In the beginning of her insurance career, Nicole hit rock bottom, which is certainly not indicative of every new agent that starts at USHA. But it’s important to share Nicole’s experience, because although she was down and out – with renewed focus and faith in herself – she used the USHA platform and found a way to persevere.
If you keep the faith, there’s always a way.
“I went deep in a hole trying to do this when I started,” says Nicole. “I had $200 left in my bank account, and a credit card that was up to $22,000. I was freaking out, but I decided to stick with it. I told myself that after open enrollment in 2023, I’ll see where I am. If I still can’t do what I need to do here, then I’m going to have to move forward. So it was really all on me.”

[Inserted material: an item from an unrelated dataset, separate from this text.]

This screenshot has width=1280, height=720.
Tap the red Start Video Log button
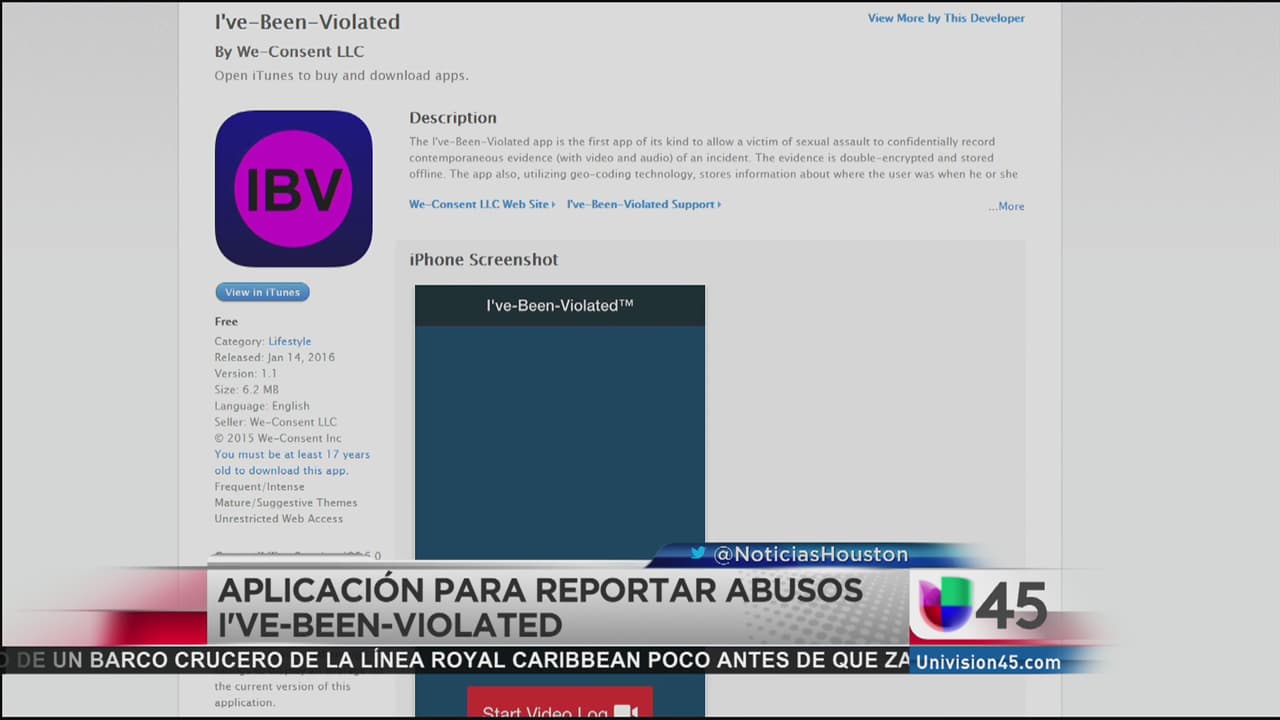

“What changed for me was learning as much as I could from other top producers and changing my focus. I went all in during open enrollment. I produced a lot, and ever since then, I haven’t stopped and became number one in this office, which I think is a really big deal, because to me, to this day, I still feel new. I don’t know how I’m number one. I think it’s just because I have consistent actions. I think the pride of being number one now, being able to produce like other top producers, is great. I would say going from having minimal success in a career here, as well as a tight financial situation, and then being able to change it all – and my life – is my big accomplishment here. Being able to do something brand new that I had no experience doing and being able to turn it into something amazing and successful, I’m very proud of that.”
Nicole also believes her superpower at USHA comes down to one trait she’s developed over time.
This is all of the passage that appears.